1. The Federal Trade Commission began an investigation into the merger of Pfizer and Allergan. The agency issued a request for more information on Wednesday. The drugmakers’ product portfolios will likely come under scrutiny as regulators look to identify overlaps between the two companies. (Bloomberg)

2. The FDA loosened the guidelines for mifepristone, an abortion-inducing drug. Changes include reducing the dosage from 600 milligrams to 200 milligrams, decreasing the number of physician visits from three to two, and extending the time when a woman can take the pill from seven weeks to ten weeks of pregnancy. Medication-induced abortion accounted for a quarter of all abortions in 2011, according to most recent figures by the Guttmacher Institute. (NYT)

3. The FDA approved Dublin-based Jazz Pharmaceuticals’ Defitelio (defibrotide), which treats patients with hepatic veno-occlusive disease, a rare type of liver condition. It is the first U.S. approved drug for the condition and is already available in Europe. (Reuters)

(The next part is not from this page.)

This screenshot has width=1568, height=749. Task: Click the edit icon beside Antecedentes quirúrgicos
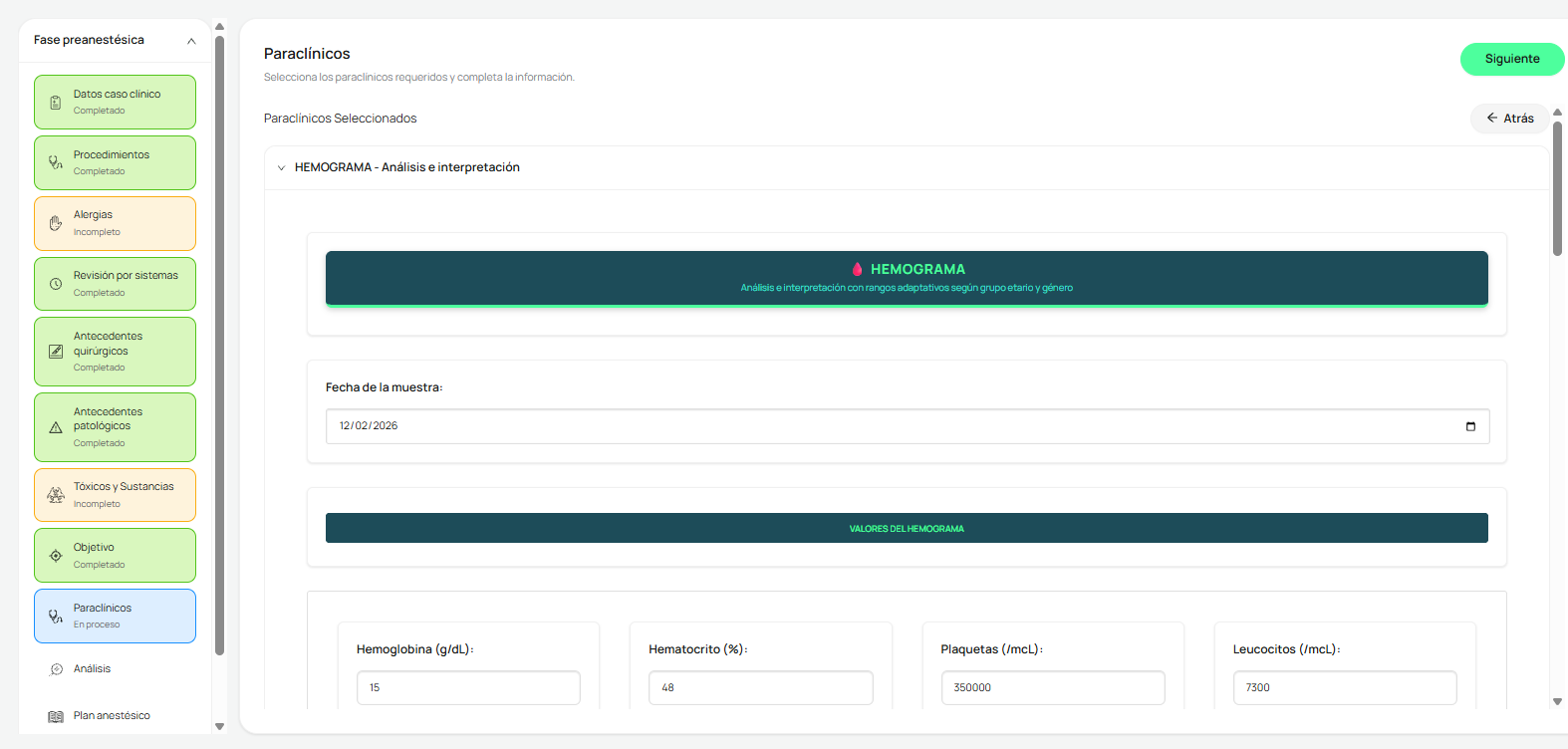click(56, 352)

4. A San Francisco startup, Nurx, will allow patients in California to receive Truvada, Gilead Sciences’ pre-exposure prophylaxis pill, through a mobile app. The patient requests the prescription through the app, fills out a health survey, and a doctor then reviews that information and decides whether to prescribe it or not. (The Guardian)

5. Bristol-Myers Squibb’s cancer immunotherapy Opdivo is currently being reviewed by the European Medicines Agency as a treatment for Hodgkin’s lymphoma. If approved, it would be the first blood cancer indicated for a checkpoint inhibitor. (PMLiVE)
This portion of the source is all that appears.